Figure 6.

In breast cancer cells, ARRDC3 directly interacts with ubiquitinated ITGβ4 and negatively regulates protein levels in a mechanism dependent on the proteosome. (a, b) Cells can maintain high levels of ITGβ4 after ARRDC3 overexpression if treated with proteosome inhibitor Lactacystin for 6 h. (a) Western blot analysis shows that ITGβ4 levels after ARRDC3 overexpression is restored when the proteosome is inhibited.
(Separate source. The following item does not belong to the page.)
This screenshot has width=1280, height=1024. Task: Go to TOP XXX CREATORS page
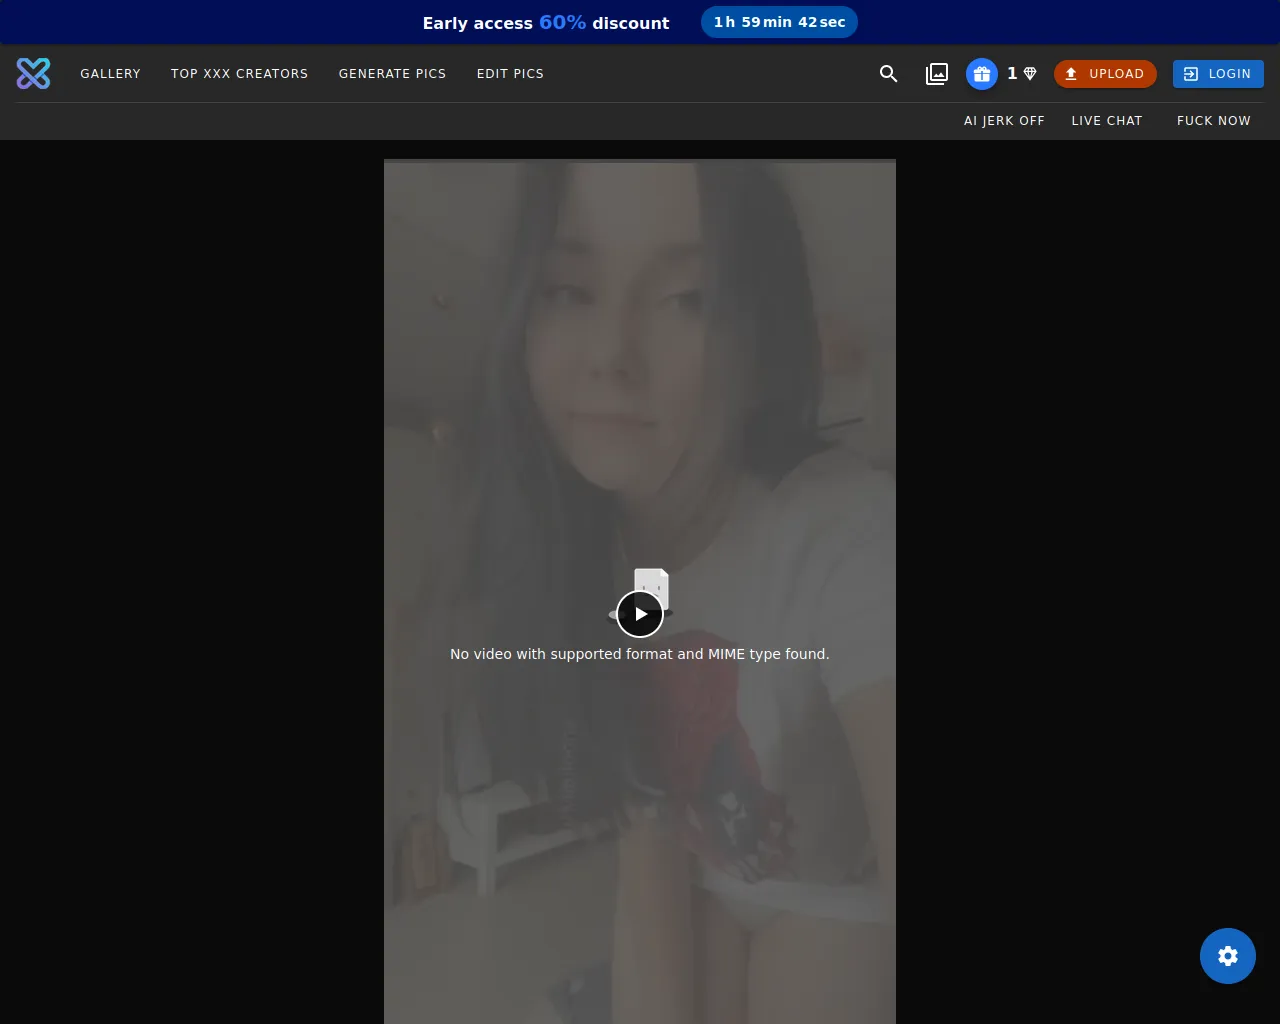(239, 74)
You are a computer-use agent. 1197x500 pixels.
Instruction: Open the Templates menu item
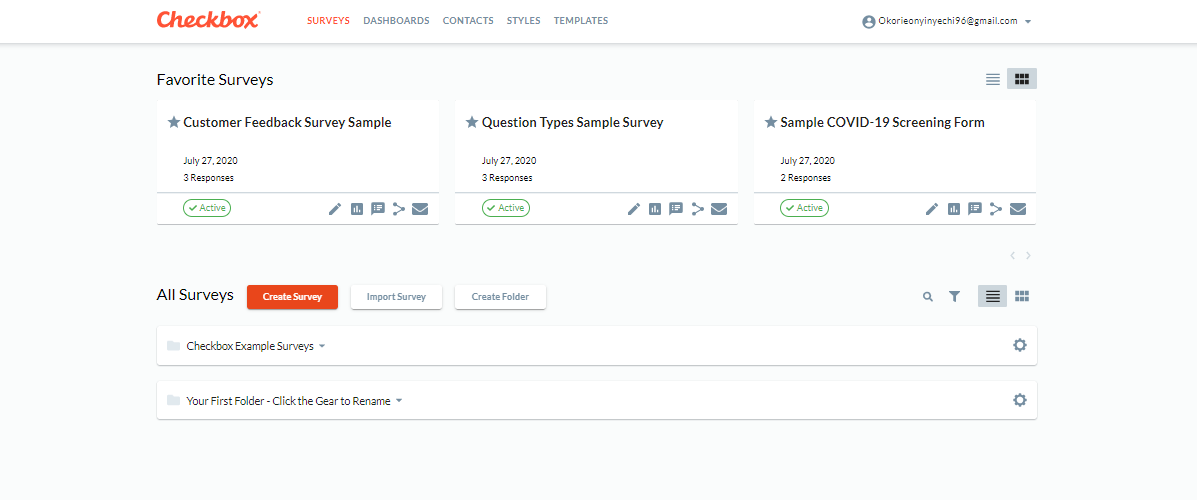(x=580, y=21)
Inhibition of the proteosome is demonstrated by the accumulation of IκBα. (b) Immunofluorescence demonstrates that ITGβ4 levels are retained after ARRDC3 overexpression if cells are treated with proteosome inhibitor. Cells positive for adARRDC3 (green fluorescent protein (GFP+)) are outlined with a dashed line. (c) ARRDC3 causes a complete removal of ITGβ4 from the cell surface that is partially rescued with proteosome inhibition. The cell surface of live cells were then stained with an ITGβ4 antibody and analyzed by flow cytometry. Uninfected GFP-negative cells were gated out before ITGβ4 levels were examined. (d) Pretreatment of MDA-MB-231 cells with proteosome inhibitor lactacystin before the endogenous coimmunoprecipitation with antibodies against ARRDC3 and ITGβ4 enriches ubiquitinated forms of ITGβ4. Bands seen in the ubiquitin immunoblots were identical in size to ITGβ4 bands. Dotted line indicates noncontiguous lanes from the same film.